Dickson’s protestations that he named his daughter ‘for book’ and not ‘for money’, are laughed off. But most of those who tease Dickson – street traders who pause for a drink outside Mamamercedes’ stall, building workers waiting to be called for a job, the unemployed whiling away time playing ludo or draughts – are also anxious about the fate of their children’s education.
Primary education has been free and compulsory in western Nigeria since 1955. Lagos is used to 95 per cent of its primary children attending school. School systems used to crash in other parts of the country but never in Lagos. Now Lagos primary schools are joining the chaos. Enrolments fell two per cent between 1992 and 1993.
This figure is nothing compared to national statistics. Since 1988, when 80 per cent of eligible children were enrolled, attendances have dwindled to only 60 per cent last year.
Teachers’ strikes are the immediate cause of parents’ disaffection. Arbitrary education levies also discourage schooling. And there is discontent about the wretched learning environment of primary schools everywhere in Nigeria. Most are tin-roofed shelters in varying stages of decay. Few have toilets and those which do are in such a foul state as to discourage use. Classrooms lack electricity and water. When the sun shines the children bake. When the rain falls they cannot hear the lesson for the thundering of rain on the tin roof – if there is a roof. Books? What books? Writing materials? Few authorities provide them.
I find it amazing therefore that a recent, unpublished nation-wide survey of Nigerian women conducted by the United Nations Children’s Fund finds that 98 per cent, whether from north or south, town or country, Christian or Muslim, literate or illiterate (and 70 per cent are illiterate), still want their children to go to school. Not only that, but most want their daughters as well as their sons to go on to tertiary education. There are communal differences. Only 45 per cent of Muslim women in the North want university-educated daughters, compared to 73 per cent of pagan women and 72 per cent of Christian women.

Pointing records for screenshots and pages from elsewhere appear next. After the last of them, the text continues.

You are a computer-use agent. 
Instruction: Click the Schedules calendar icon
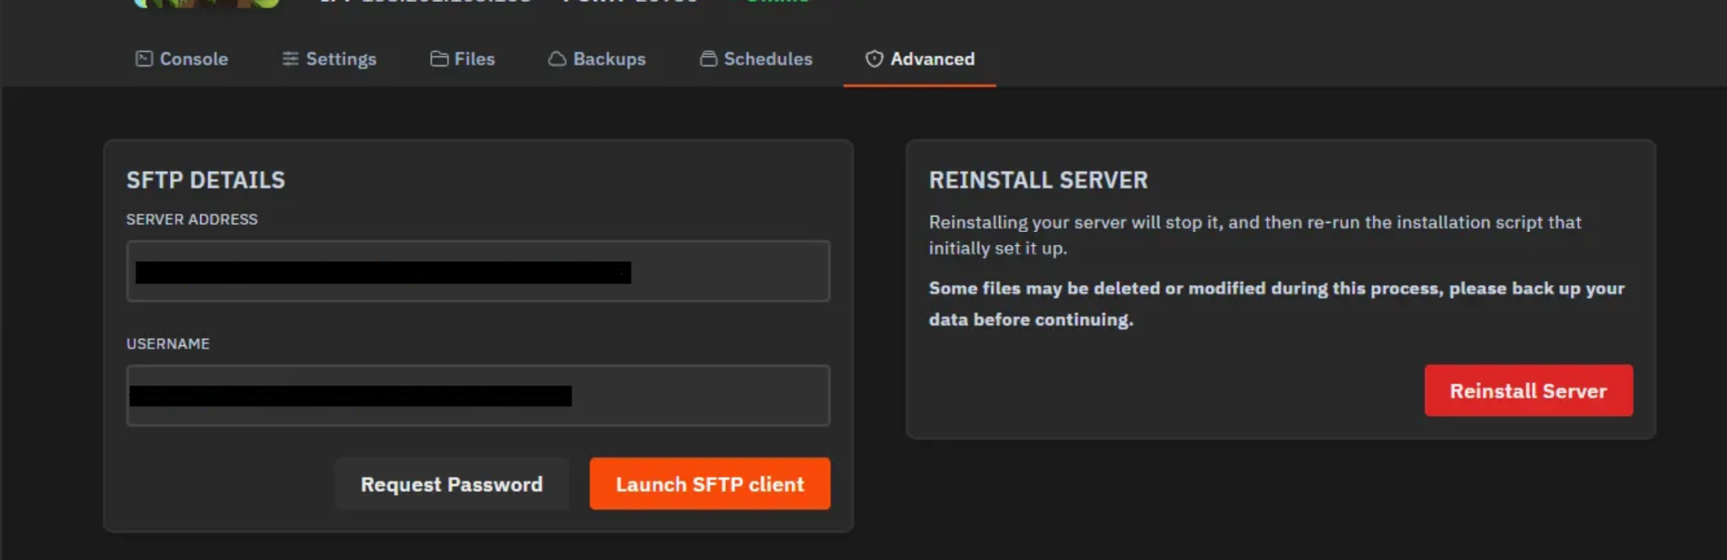point(709,58)
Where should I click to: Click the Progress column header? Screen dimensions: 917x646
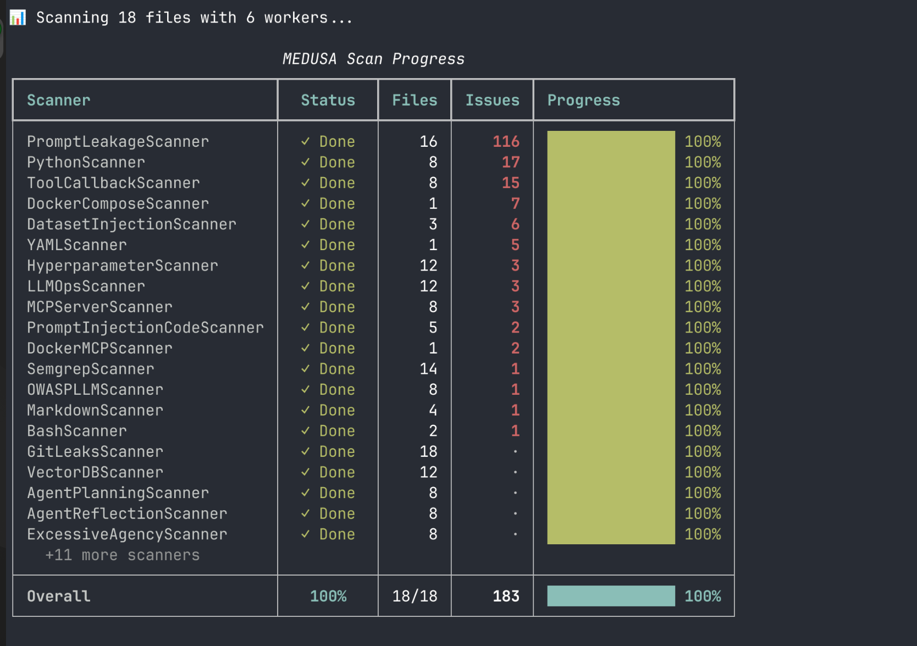coord(583,100)
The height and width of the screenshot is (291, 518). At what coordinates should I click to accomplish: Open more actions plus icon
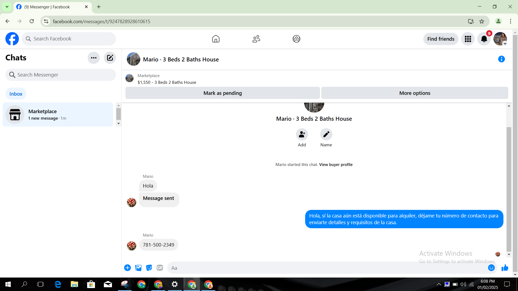[127, 268]
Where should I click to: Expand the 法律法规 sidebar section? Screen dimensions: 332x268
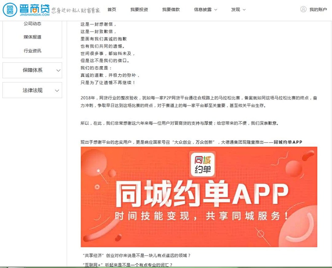[32, 90]
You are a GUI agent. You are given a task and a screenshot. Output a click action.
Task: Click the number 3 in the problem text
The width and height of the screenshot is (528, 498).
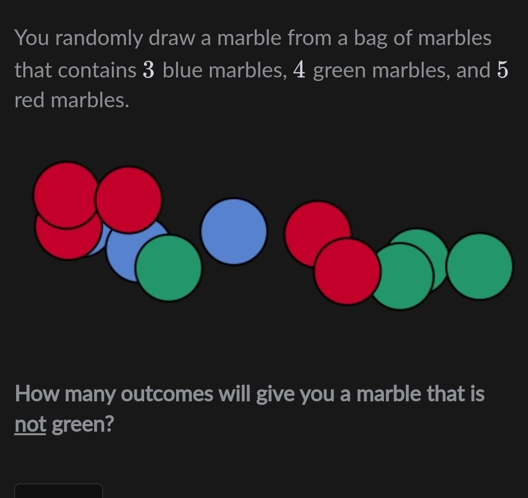[148, 70]
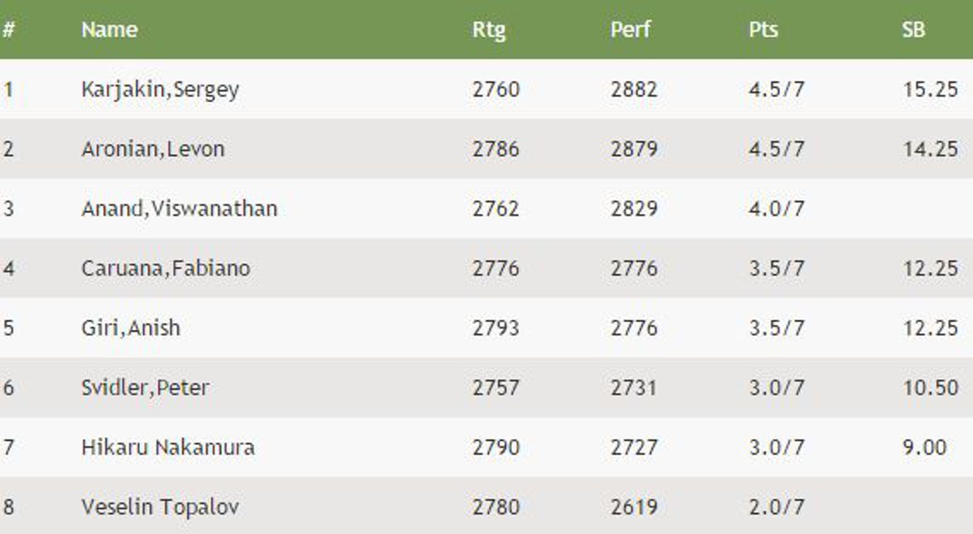Open Caruana,Fabiano player entry
Screen dimensions: 973x534
[165, 268]
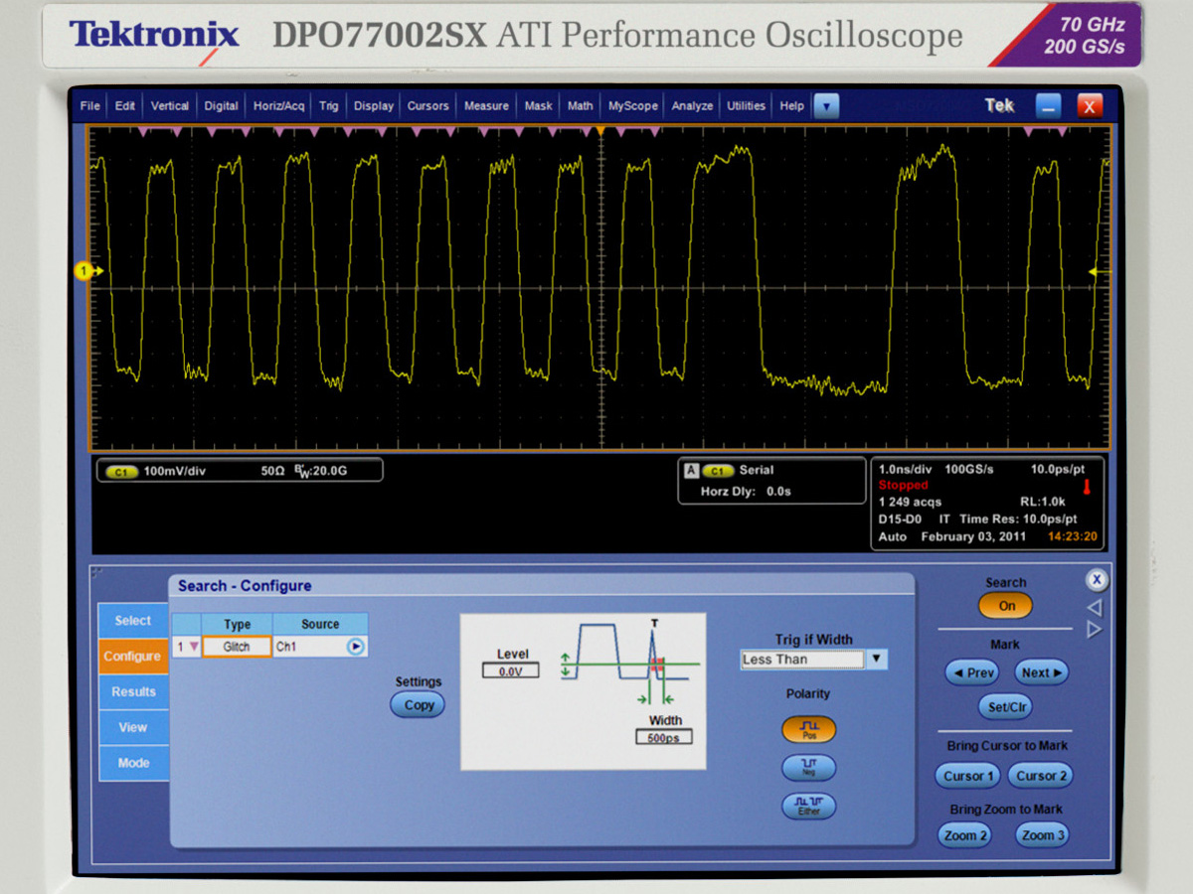1193x894 pixels.
Task: Bring Cursor 1 to mark
Action: point(966,776)
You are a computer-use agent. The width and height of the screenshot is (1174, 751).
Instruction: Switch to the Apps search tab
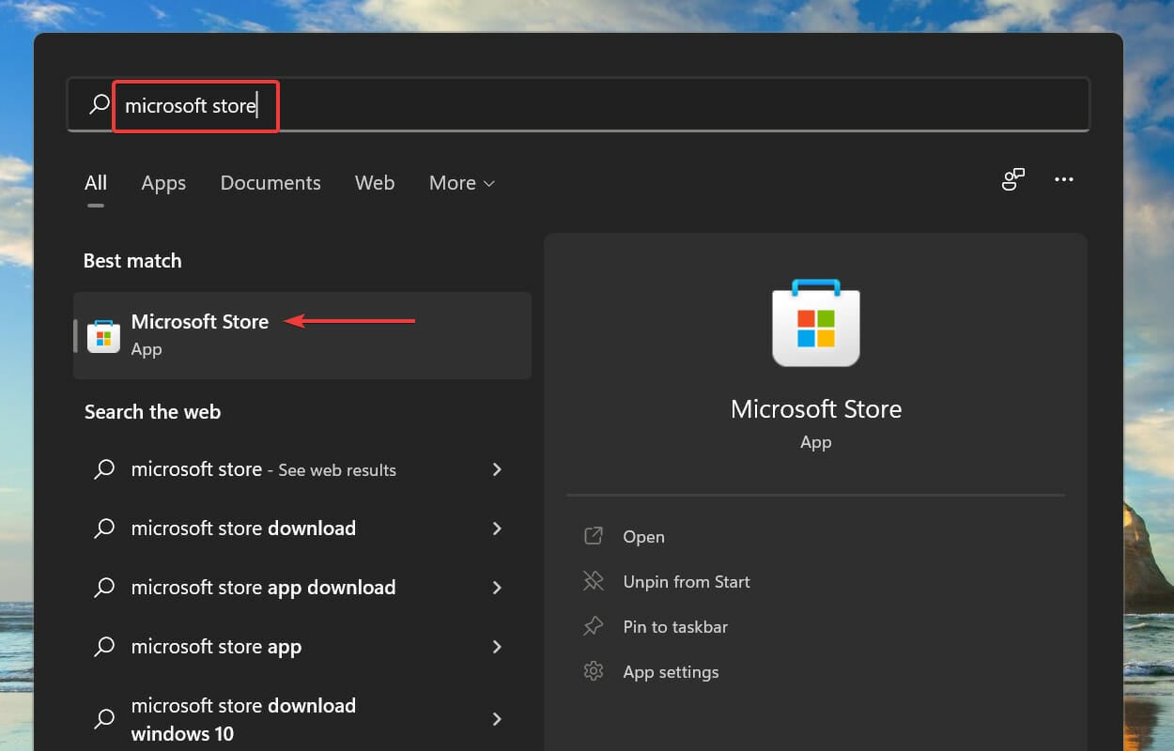pos(163,183)
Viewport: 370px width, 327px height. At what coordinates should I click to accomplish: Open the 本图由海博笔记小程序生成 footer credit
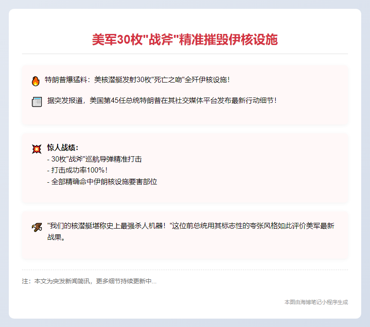[x=316, y=302]
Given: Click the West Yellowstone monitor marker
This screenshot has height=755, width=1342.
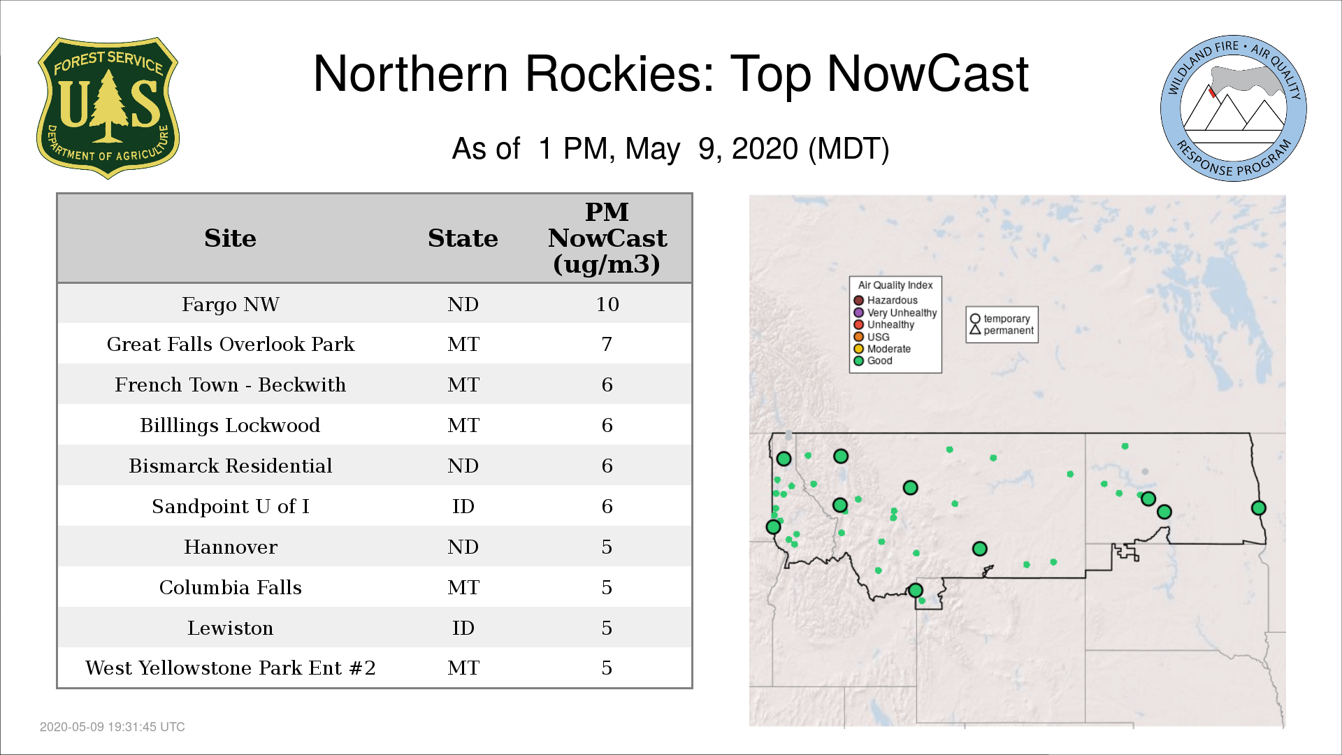Looking at the screenshot, I should coord(916,591).
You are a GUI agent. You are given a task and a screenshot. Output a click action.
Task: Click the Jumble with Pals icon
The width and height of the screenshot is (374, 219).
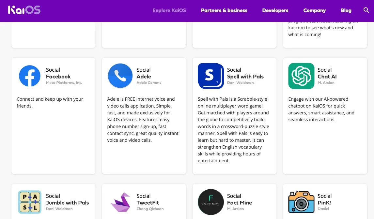(x=30, y=202)
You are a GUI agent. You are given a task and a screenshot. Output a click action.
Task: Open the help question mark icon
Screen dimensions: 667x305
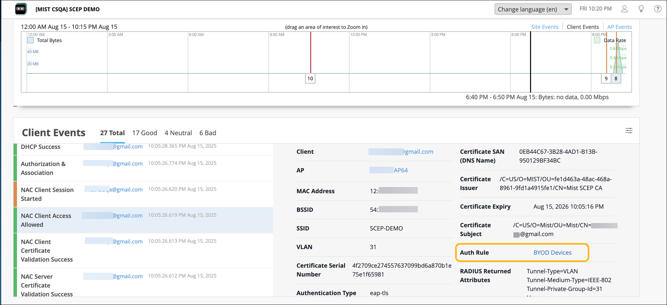coord(657,9)
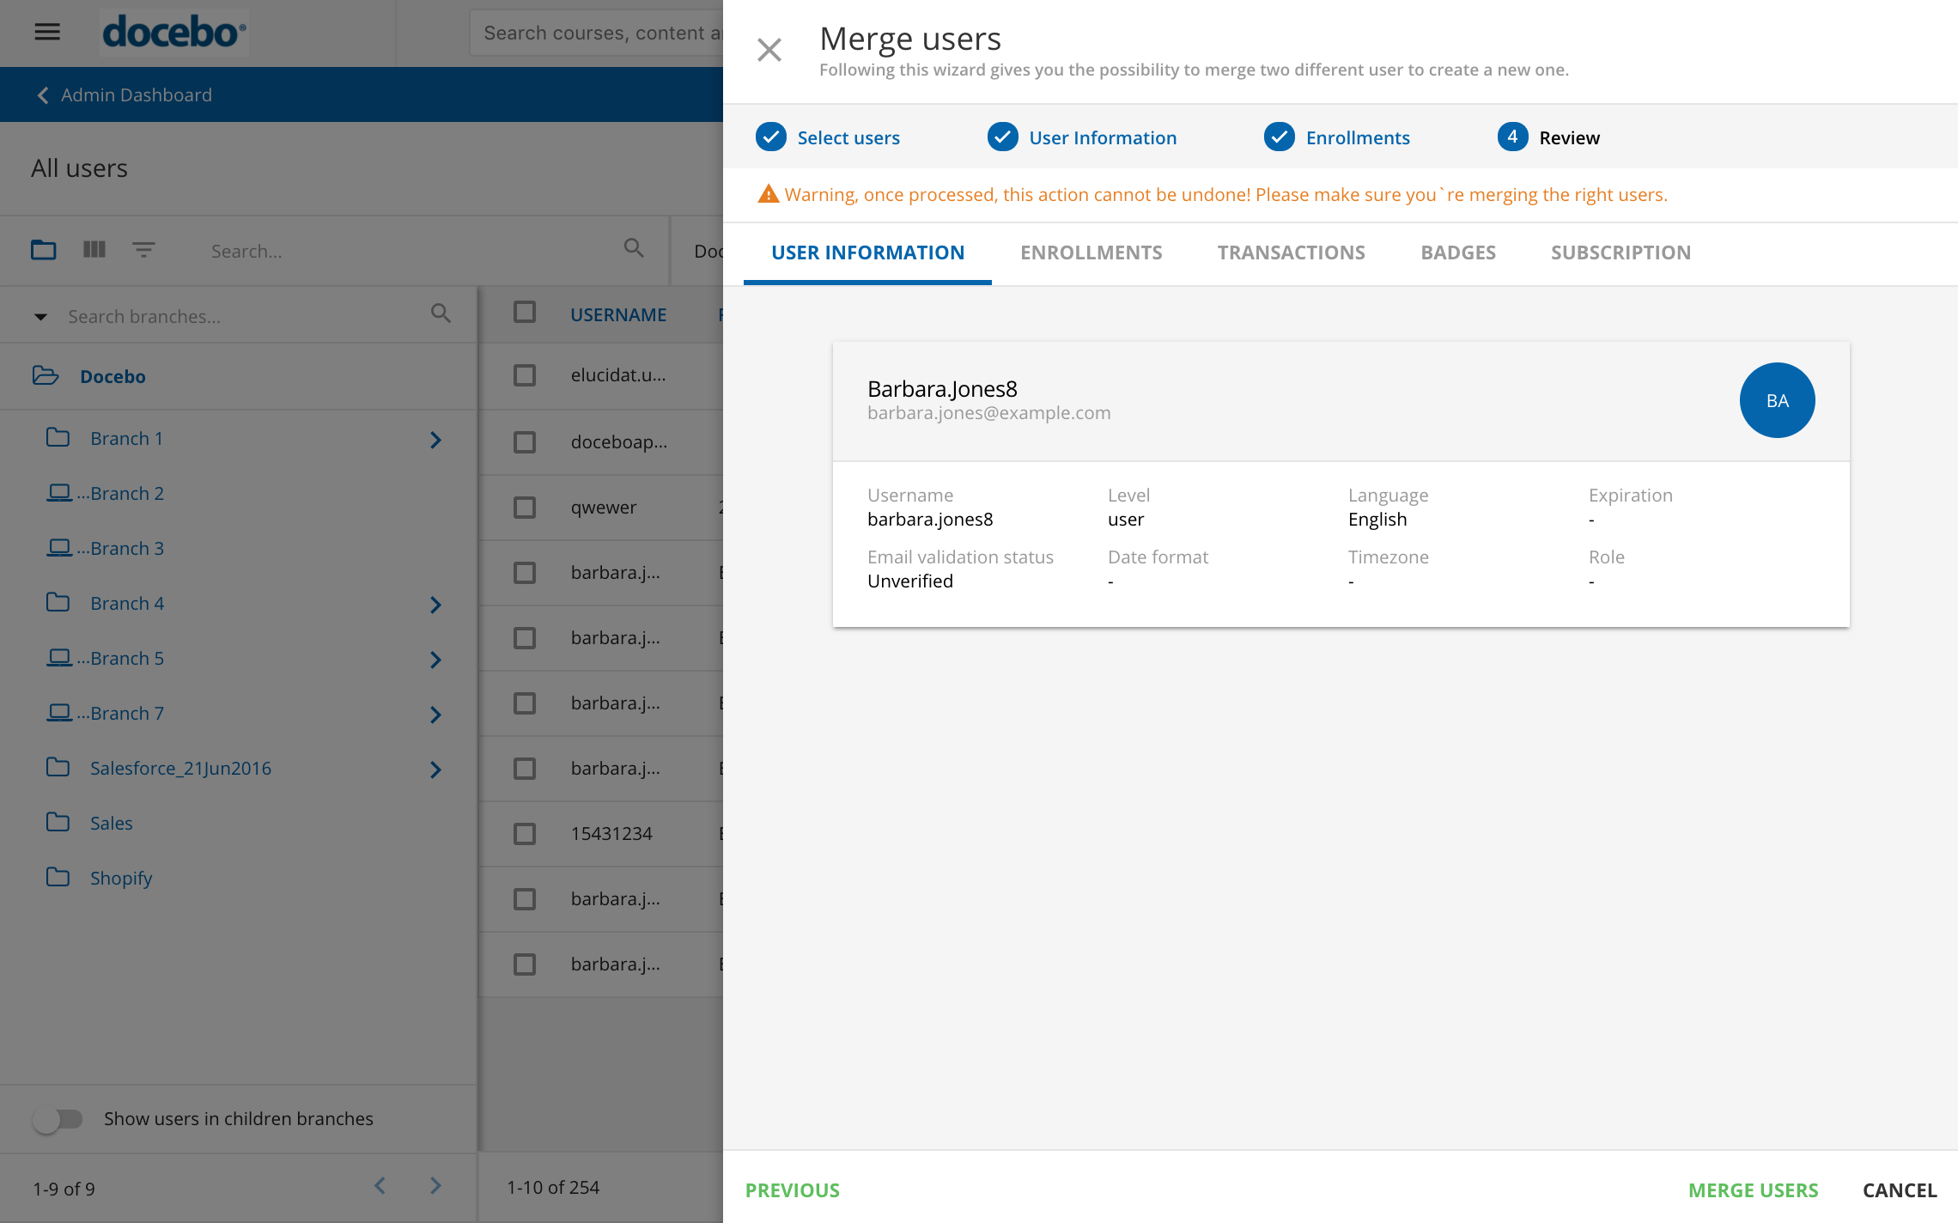Click the Merge Users button
The width and height of the screenshot is (1958, 1223).
[1753, 1190]
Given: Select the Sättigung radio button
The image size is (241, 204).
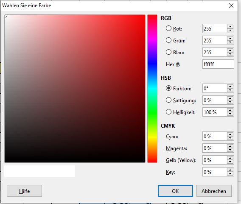Looking at the screenshot, I should (x=168, y=100).
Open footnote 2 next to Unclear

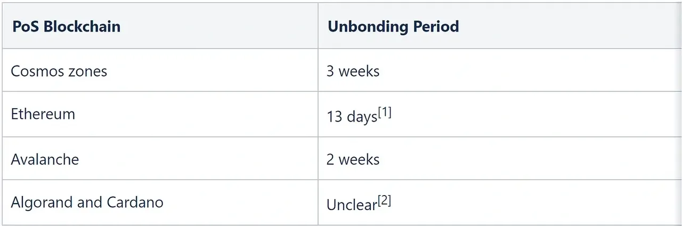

I came away from reading the report wondering whether the researchers – all Nigerians – had strayed into a Nigeria hitherto hidden from government planners and other aid agencies. All the high-profile educational programmes are about educating ‘ignorant’ women through vocational training and literacy classes. But here are Nigerian women saying ‘What we want is education for our children’. I knew this had to be the authentic voice of the married woman because the researchers also found out that 96 per cent of women had no concept of leisure time, and 84 per cent would like to attend literacy classes but three-quarters wouldn’t be able to find the time.
Sounds a bit like me trying to find time for some self-improvement scheme – and I’ve only got three children. Most Nigerian women have six. But they know what they want for their children. They would prioritize education. Unfortunately, it seems that the Government is unlikely to listen to them.
Elizabeth Obadina is a freelance writer and journalist living in Lagos.